As I look deeper into contemporary Western society, I notice the desire of individuals to conceal the pains they undergo, to only showcase the beautiful aspects of their lives, and to find beauty in even the most difficult times. Social media platforms showcase targeted advertisement where we see famous people partying and living extravagant life, which talks to us of the bright side they wish to display and hides the moments of profound sorrow they may feel. Today, we seem to be bombarded by continuous advertisement that sells us the idea of living every time more pleasant, convenient, and sophisticated lives. Targeted advertisement preys upon the fears and emotions of individuals in order to be successful by selling them products to temporarily conceal the anxieties of individuals. Is this okay? Should any of this be of our concern? Aldous Huxley’s Brave New World narrates the story of a society where individuals are blinded to the injustice of the government through continuous exposure to superfluous distractions which keep them occupied with superficial preoccupations such as partying and sex. These distractions effectively preclude individuals from rebelling against the government. The similarities with contemporary society are notorious in that the West is constantly exposed to sources of distraction through their mobiles phones and computers. The neoliberal framework in which we live preys upon individuals’ emotions to sell them products, which often keeps them distracted from the happenings around them. Are we trying to conceal the pains of our existence through appealing to consumerism to provide a temporary relief to the problems and pains of our contemporary lives?
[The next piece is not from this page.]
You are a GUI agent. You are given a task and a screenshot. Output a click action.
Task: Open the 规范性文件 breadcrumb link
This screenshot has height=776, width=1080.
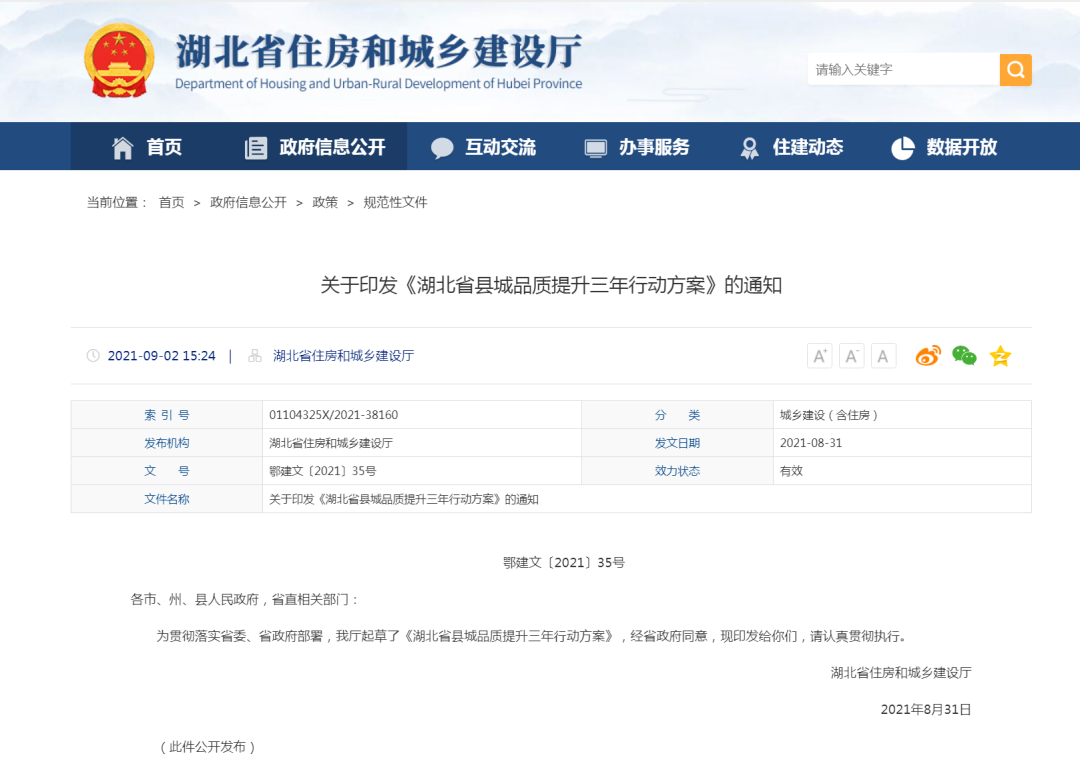click(397, 201)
The fast-paced modern society in which we live has resulted in our need to problem-solve in a timely manner, often disregarding the simple beauty of being alive. It is in these circumstances that we have forgotten the 'dasein', a term coined by the German philosopher Martin Heidegger. Dasein, or being here, reminds us of the simplicity that exists in living in the present moment. This existentialist ideology shaped Europe after the Nazi holocaust, which had profound consequences on the lives of many, and which is the basis of the modern-day ideologies which undergird society, such as liberal democracy. And yet, the fast-paced world in which we live has traded the simplicity of being here by exposing us to the modifications of the market, one that often suggests to us that we need to keep buying, that we aren’t satisfied and that we need many façades and/or distractions to conceal the negative aspects of the reality of life.


This being said, I'm not against neoliberalism or capitalism. I'm simply remembering that I'm alive and that I feel appeal to the idea of facing the realities of my life instead of using a façade or a temporary fix. This world requires change and improvement, and I don't want to conceal the realities of my life to blind me to the true fixes that my life requires. I want to experiment life in all its magnificence, including both positive and negative aspects. But this is simply my opinion, shaped by my own experience and biases. Others may have their viewpoints, equally valid and valuable for their own experience. 

This was my exploration of creative writing. Any suggestion is welcome.